I'll list here my symptoms and how my condition has progressed:

November 2020:

My left eyelid started to feel a bit 'heavy' in the morning. When I looked in the mirror, I noticed it was mildly drooping when I woke up (from time-to-time), but during the day the sensation went away.

December 2020:
I started to have problems in bathroom. Every time after peeing, there were some drops of urine in my underwear. No matter how properly I 'shook' the problem didn't go away. I saw a urologist about this and he said that my muscles down there were too tight and that was causing the problem. No infection, no prostate problems, just the muscles.

January 2021:
Feeling slight numbness on the left side of my face and headaches on the left side also.

February 2021:
Within two days: my left hand's fingers stopped working properly during typing as if the hand's muscles were cramping/moving slowly a bit (no pain). At the same time I noticed this strange feeling on the whole left side of my body (from face to shoulder, hand, ribs etc.). It felt like numbness/slight weakness but without tingling sensation. I got to ER and they did MRI on my head and neck. Everything's fine.

March 2021:
My left arm's and leg's muscles went super tight all of a sudden as if I'd done a huge workout. I tried everything to ease the tightness, but it didn't go away. I started to have muscle twitches all over my body. My left leg felt a bit strange when walking (as if I was walking on a pillow). My left arm started to feel weak from the shoulder and my hand's fingers got tired easily when I was writing or playing guitar. I went to see a neurologist and demanded an EMG/NCS. It was clean. My blood tests showed high CK and LD levels, but after 2 weeks time they were normal again.

All of a sudden I started to get weird breathing problems: I couldn't get a deep breath any more. I could still run, sing and exercise, but every time afterwards I couldn't take a deep breath.

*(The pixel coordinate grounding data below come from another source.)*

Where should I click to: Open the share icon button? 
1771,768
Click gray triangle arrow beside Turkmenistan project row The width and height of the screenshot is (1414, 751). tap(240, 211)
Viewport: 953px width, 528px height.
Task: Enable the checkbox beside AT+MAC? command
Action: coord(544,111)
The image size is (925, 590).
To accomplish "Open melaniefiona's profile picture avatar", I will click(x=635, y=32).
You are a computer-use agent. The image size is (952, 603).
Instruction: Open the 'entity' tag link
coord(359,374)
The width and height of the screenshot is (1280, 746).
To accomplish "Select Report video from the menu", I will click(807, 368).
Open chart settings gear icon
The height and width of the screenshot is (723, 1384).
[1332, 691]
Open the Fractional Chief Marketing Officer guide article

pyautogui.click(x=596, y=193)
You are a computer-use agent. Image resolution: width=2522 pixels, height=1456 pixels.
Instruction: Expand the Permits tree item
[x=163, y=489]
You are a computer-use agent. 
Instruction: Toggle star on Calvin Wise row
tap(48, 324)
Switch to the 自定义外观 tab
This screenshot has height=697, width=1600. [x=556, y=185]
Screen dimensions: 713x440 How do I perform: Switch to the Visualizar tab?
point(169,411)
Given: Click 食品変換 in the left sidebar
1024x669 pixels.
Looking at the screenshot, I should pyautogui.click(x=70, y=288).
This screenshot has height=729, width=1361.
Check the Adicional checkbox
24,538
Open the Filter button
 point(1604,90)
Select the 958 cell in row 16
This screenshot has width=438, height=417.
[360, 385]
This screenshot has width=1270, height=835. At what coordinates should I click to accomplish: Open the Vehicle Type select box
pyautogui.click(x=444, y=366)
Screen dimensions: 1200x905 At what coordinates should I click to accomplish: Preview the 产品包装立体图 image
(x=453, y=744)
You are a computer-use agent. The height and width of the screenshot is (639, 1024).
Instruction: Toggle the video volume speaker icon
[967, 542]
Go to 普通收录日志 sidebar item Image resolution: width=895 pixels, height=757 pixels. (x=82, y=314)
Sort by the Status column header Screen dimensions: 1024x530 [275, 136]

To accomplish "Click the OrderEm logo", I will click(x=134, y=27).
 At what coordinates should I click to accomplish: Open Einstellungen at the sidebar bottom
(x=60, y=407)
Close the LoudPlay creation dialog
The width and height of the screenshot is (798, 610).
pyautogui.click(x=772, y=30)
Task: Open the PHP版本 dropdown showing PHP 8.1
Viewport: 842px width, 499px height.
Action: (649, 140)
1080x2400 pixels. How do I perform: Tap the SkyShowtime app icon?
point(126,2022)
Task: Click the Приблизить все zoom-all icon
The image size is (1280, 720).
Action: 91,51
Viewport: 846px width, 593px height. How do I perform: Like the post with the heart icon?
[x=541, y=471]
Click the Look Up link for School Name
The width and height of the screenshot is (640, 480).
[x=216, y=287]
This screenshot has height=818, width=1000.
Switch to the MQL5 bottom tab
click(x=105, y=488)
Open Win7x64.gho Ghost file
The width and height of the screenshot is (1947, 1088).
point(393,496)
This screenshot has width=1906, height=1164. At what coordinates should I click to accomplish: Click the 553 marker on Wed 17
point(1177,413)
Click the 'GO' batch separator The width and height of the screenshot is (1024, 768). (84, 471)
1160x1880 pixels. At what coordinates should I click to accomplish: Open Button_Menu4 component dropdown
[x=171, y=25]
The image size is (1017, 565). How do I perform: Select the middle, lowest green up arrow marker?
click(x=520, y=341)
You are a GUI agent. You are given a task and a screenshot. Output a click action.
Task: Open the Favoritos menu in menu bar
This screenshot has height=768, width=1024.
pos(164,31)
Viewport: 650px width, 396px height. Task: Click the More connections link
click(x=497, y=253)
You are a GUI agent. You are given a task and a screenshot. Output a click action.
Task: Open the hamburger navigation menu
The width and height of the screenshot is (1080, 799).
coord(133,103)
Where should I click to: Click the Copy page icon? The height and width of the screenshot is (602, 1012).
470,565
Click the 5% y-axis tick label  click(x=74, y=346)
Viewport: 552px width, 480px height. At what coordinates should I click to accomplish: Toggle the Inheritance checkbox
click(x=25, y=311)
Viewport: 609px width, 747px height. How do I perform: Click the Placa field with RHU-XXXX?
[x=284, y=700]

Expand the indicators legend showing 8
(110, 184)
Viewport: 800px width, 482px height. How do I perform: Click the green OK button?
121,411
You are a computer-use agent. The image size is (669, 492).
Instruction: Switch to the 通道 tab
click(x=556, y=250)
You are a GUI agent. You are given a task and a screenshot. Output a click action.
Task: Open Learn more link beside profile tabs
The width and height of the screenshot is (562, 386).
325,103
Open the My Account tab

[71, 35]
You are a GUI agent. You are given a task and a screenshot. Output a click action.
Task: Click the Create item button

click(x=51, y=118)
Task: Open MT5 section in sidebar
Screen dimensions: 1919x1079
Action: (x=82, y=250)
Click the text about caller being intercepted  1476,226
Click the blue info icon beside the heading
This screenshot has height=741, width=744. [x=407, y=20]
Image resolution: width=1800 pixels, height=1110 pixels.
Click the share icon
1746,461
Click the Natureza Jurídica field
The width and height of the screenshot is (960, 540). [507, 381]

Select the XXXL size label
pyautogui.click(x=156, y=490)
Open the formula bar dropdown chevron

My diaphragm started to feel 'stiff' and I needed to massage it a lot. Sometimes this problem would go on for weeks, then go away and then, if I went E.G. singing, it came back the next day.

I couldn't sleep properly anymore. I would wake up gasping for air and my dreams started to feel super-vivid. My arms felt heavy every time I woke up.

April 2021:
From Feb to April I lost about 22 pounds and for some reason started to feel super hungry. I needed to eat basically every second hour large amounts of food (sometimes even during the night). Still I felt like I wasn't gaining weight (my arms and chest looked super skinny for the first time in my life). After a month or so I started to gain weight again, but the excess appetite stayed. Because of the hunger my stomach started to look like Buddha's belly.

Did a new EMG/NCS again (both legs and arms, face + repetition test (Myasthenia Gravis test)). This time they found mild myopathy in most of the muscles, but no signs of MND. In the paper it says: polyphasic, short-duration low-amplitude motor unit action potentials. The neurologist wasn't worried, she said that she's seen a lot of these and they don't necessarily mean anything.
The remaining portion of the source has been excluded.